Your task is to reproduce, exactly and only, the lines running from the line containing "Instruction: Click the" to the end of the data below, both included.

** Opening Supplied data block **

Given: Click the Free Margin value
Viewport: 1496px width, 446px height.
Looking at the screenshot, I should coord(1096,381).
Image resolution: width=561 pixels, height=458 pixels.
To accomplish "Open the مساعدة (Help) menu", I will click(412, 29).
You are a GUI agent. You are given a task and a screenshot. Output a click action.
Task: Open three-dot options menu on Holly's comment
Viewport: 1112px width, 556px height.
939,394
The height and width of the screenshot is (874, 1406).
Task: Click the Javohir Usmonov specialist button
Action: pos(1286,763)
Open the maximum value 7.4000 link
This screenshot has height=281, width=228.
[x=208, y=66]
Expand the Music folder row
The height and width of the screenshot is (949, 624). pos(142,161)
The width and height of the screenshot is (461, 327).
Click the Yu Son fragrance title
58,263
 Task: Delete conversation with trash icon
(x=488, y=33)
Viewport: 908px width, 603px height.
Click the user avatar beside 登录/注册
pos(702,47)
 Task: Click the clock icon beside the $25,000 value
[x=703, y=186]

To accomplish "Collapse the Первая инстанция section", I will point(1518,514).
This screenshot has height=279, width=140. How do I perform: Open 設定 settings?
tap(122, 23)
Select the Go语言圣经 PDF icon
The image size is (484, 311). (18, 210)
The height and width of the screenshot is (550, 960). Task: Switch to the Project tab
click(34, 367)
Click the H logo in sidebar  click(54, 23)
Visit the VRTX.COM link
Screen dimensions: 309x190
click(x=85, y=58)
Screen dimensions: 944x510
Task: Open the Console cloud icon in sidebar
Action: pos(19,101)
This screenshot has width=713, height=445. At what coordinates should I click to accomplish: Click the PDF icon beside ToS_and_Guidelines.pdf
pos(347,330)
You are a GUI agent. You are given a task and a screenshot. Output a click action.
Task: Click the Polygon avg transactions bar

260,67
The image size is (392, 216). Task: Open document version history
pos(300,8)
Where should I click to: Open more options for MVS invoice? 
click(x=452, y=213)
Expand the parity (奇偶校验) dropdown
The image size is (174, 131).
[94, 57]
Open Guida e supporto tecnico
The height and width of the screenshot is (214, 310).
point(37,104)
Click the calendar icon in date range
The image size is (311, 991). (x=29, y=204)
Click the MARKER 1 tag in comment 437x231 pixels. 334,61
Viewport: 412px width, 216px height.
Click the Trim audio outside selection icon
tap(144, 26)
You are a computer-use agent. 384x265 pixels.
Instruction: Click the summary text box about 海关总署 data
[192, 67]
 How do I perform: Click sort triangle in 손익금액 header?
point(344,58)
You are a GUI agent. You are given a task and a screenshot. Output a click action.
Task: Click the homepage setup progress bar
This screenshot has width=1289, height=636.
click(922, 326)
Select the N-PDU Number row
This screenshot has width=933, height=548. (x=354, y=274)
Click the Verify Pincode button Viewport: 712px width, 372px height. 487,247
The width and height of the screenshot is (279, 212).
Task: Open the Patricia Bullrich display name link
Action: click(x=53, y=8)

** Closing Supplied data block **

§ Solution for this task:
Instruction: Click the summary text box about 海关总署 data
[192, 67]
 How do I perform: Click sort triangle in 손익금액 header?
point(344,58)
You are a GUI agent. You are given a task and a screenshot. Output a click action.
Task: Click the homepage setup progress bar
This screenshot has width=1289, height=636.
click(922, 326)
Select the N-PDU Number row
This screenshot has width=933, height=548. (x=354, y=274)
Click the Verify Pincode button Viewport: 712px width, 372px height. 487,247
The width and height of the screenshot is (279, 212).
Task: Open the Patricia Bullrich display name link
Action: click(x=53, y=8)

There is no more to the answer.